Several Easter eggs referencing Breaking Bad were included in this episode. Bernstein created a bookend scene for the character Peter Schuler, the CEO of Madrigal, to contrast with his death scene in the Breaking Bad episode "Madrigal", with both scenes starting with Peter tasting sauces from Madrigal's restaurant subsidiaries. They also brought in the use of the phrase "friend of the cartel" which Saul utters in desperation to Walt and Jesse when they abduct him in his introductory Breaking Bad episode "Better Call Saul," believing that Lalo provided a good way to introduce that phrase to Jimmy/Saul. Other such references include the allusion to Jimmy's previous two marriages prior to Kim, and Lydia's trademark red-soled high heel shoes.

Alan Sepinwall for Rolling Stone and Melanie McFarland for Salon both observed that the episode's title, "JMM," could be taken three ways: as Jimmy's own initials (James Morgan McGill), as an initialism for "Justice Matters Most" (which Jimmy coins because Kim gave him the monogrammed briefcase after he decided to use the Saul Goodman name), and as an initialism for the phrase "Just Make Money" (the phrase Lalo uses to persuade Jimmy to obtain his release on bail).

==Reception==
"JMM" received acclaim from critics. On Rotten Tomatoes, it holds a 100% rating, with an average 9.08 out of 10 review score from 14 reviews.
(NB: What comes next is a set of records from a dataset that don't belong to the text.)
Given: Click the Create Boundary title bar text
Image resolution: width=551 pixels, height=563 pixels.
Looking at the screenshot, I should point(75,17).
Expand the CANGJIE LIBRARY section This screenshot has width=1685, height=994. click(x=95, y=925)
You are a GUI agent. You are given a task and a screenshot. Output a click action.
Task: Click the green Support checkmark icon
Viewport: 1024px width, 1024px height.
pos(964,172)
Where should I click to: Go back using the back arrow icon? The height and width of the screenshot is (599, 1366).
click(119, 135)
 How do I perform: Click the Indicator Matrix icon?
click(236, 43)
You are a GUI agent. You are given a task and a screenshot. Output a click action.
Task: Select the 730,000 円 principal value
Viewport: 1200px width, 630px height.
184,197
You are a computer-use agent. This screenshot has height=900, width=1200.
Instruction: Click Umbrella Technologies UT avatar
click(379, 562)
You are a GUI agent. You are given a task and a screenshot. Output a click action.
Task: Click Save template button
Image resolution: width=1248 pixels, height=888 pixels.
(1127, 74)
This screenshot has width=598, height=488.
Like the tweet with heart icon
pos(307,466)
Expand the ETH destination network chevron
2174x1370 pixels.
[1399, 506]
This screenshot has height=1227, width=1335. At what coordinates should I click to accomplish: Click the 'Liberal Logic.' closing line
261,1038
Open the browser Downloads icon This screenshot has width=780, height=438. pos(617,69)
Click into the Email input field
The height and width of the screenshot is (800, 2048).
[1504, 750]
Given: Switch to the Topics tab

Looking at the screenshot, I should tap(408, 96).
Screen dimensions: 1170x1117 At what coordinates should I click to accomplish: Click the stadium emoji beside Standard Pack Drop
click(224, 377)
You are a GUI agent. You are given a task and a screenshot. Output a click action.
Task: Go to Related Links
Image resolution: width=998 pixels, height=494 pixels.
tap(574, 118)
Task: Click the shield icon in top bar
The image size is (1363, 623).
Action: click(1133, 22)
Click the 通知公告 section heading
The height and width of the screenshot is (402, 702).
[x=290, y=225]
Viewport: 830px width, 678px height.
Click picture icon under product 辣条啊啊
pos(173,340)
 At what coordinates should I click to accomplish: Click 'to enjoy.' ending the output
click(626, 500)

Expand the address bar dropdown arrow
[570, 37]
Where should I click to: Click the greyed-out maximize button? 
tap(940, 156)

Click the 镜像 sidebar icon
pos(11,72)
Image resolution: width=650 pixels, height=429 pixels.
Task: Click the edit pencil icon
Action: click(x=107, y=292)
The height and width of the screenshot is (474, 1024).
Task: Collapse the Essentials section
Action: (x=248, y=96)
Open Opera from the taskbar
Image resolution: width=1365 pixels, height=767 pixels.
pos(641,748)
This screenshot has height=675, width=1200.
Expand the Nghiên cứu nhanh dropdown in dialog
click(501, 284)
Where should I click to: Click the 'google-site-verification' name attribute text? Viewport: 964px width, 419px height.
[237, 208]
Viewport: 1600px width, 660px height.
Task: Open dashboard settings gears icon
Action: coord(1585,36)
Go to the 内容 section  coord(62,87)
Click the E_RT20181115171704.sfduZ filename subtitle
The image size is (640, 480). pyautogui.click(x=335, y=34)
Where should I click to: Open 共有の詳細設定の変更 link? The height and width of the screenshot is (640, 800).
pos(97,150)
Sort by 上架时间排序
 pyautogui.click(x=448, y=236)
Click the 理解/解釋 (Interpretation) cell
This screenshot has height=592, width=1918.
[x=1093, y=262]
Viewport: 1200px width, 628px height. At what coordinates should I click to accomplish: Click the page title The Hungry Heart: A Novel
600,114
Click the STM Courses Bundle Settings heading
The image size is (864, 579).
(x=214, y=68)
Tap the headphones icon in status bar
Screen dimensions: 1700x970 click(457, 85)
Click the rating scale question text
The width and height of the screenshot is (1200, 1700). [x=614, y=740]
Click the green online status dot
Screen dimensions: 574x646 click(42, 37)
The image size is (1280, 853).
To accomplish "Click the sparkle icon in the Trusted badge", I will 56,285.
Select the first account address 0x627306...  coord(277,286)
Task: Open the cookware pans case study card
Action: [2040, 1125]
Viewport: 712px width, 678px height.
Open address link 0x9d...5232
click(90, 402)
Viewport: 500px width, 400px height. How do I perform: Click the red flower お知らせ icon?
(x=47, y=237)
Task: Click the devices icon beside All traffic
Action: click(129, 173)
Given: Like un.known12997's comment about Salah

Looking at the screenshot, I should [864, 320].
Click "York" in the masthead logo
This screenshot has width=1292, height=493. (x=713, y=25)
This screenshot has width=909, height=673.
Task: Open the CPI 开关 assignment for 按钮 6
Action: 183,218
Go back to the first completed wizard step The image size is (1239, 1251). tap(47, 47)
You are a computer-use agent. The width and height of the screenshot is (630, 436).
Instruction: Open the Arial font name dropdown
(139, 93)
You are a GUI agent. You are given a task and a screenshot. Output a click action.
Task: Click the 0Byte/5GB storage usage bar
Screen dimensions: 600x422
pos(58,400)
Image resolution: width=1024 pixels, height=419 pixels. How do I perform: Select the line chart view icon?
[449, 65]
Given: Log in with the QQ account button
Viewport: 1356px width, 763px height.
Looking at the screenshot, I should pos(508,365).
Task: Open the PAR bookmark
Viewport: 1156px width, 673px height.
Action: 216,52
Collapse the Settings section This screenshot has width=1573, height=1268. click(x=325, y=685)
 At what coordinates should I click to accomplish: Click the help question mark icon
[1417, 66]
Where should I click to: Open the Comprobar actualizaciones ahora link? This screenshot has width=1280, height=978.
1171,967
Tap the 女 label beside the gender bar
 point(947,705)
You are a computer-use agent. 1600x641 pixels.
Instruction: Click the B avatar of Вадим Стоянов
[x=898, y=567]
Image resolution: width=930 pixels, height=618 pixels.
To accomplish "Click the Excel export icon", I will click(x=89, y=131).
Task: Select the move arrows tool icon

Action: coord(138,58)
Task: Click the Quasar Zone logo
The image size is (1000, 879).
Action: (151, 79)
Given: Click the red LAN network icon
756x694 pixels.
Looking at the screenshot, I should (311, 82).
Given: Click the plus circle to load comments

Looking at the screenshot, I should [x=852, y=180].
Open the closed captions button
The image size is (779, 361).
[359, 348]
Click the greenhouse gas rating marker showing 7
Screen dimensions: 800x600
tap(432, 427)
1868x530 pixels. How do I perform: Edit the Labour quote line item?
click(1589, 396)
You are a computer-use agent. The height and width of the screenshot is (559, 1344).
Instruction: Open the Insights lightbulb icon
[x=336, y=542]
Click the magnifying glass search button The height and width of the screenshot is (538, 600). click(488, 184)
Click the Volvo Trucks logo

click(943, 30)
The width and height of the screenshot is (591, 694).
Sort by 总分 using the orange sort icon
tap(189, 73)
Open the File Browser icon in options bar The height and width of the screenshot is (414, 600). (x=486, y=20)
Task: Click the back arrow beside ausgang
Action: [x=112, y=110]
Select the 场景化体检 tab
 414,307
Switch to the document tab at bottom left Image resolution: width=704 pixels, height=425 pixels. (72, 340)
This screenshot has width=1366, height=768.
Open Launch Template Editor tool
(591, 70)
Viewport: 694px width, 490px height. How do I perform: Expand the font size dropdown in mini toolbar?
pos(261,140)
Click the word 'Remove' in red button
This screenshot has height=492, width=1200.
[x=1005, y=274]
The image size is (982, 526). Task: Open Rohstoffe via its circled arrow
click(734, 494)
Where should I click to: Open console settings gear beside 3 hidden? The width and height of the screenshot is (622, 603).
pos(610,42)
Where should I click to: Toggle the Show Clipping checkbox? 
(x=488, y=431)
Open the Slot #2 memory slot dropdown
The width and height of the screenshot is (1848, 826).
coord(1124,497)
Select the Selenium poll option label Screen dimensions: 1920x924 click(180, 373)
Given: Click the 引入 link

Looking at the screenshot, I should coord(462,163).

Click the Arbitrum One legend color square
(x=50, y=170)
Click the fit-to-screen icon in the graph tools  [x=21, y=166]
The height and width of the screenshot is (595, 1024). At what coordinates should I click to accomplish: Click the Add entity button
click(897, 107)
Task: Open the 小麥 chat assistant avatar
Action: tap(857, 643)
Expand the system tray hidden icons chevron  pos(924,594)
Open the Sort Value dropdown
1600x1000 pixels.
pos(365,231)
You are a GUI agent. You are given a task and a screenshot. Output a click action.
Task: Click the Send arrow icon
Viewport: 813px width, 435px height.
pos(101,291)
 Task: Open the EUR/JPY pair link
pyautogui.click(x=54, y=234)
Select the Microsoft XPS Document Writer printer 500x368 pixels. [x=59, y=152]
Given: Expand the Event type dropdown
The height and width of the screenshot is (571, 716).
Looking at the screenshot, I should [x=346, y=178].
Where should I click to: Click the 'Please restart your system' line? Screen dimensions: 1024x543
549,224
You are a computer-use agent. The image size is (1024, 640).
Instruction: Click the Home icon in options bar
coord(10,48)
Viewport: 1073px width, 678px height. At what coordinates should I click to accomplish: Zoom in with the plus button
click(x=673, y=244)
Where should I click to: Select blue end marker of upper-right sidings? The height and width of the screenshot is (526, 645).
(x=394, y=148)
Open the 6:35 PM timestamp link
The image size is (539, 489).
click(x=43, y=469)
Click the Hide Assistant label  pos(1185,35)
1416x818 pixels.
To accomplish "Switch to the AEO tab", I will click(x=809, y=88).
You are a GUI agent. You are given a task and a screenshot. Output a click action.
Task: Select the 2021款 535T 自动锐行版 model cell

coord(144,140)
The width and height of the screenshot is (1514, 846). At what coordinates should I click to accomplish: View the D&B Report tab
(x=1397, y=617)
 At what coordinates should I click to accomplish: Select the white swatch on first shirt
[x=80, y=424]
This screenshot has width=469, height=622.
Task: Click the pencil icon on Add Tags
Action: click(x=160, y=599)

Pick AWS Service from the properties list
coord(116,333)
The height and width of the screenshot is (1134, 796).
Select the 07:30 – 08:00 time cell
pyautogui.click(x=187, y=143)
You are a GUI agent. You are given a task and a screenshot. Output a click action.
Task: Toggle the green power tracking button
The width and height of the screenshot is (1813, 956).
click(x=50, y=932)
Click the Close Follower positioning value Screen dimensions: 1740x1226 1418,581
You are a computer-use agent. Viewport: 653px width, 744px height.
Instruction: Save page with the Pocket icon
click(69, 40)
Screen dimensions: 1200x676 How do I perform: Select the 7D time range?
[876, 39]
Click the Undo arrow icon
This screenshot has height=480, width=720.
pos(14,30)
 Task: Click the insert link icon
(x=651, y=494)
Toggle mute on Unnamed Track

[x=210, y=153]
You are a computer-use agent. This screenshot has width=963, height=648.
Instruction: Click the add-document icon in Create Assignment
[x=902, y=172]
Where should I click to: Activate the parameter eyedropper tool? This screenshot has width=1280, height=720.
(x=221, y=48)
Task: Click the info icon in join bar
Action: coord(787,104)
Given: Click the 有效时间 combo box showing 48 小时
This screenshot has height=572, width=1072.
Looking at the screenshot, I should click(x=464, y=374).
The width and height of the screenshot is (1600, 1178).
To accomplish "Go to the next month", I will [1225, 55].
Its summary of the critical consensus is "Jimmy ties the knot, but Saul Goodman is hanging a noose over everyone's future in this diabolically satisfying installment."

Emmy nominee Giancarlo Esposito submitted this episode for consideration for the Primetime Emmy Award for Outstanding Supporting Actor in a Drama Series for the 72nd Primetime Emmy Awards.

===Ratings===
"JMM" was watched by 1.30 million viewers on its first broadcast.